That rule is the interesting part. Read it again as a design constraint rather than a writing instruction. The agent is not being asked to try to cite evidence. It is being told that a claim without a citation is not a finding — it is silence. The model's natural ability to write a smooth, hedged, audit-flavored paragraph has been taken away from it on purpose.
Here is the line worth keeping: evidence or silence is not a writing style. It is a room design.
Why the prompt isn't the protection
Before we get to the room, the project deserves credit for saying out loud what most "make your agent do X" prompts won't.

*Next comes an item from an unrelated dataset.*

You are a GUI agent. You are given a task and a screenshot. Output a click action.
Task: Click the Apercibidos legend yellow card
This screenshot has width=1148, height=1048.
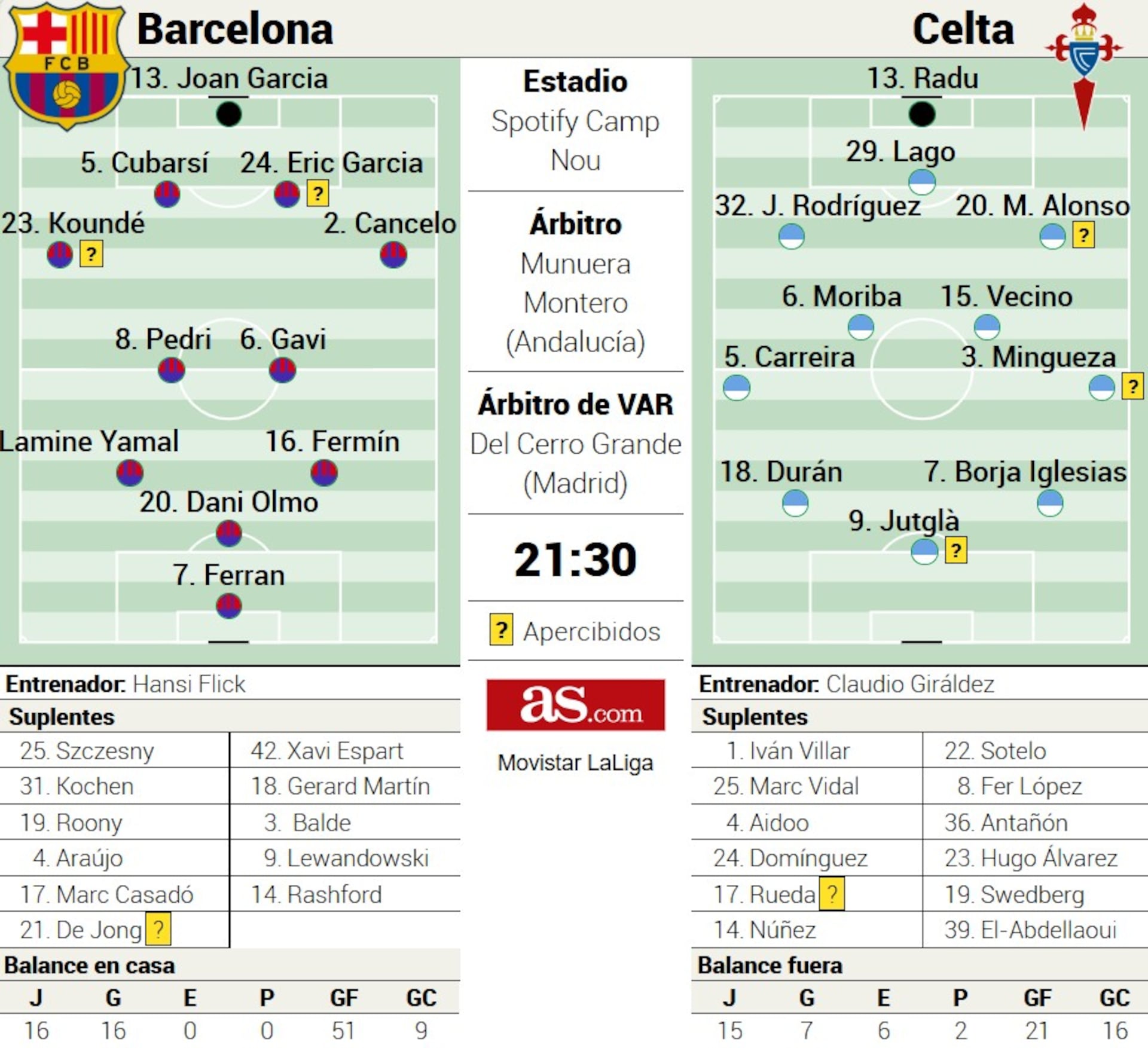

The repo's SECURITY.md is blunt: the repo contains prompts and templates, not executable code, and the real control is the runtime environment, not the prompt wording. A prompt that says "do not edit files, do not run code, do not touch the network" is a request. A model can ignore a request — through a confused instruction, a clever bit of text in a file it's reading, or just a bad turn. The master orchestrator prompt lists hard rules — no edits, no fixes, no commits, no running repo code, no installs, treat the audited repo as untrusted, report secret presence only and never expose the secret itself — and the SECURITY.md immediately undercuts any temptation to trust those rules as enforcement. It tells you to run the thing in a throwaway read-only or sandboxed checkout, with no production credentials, a shell allowlist limited to read-only inspection, no writes or network or installs, and the audited files treated as untrusted input.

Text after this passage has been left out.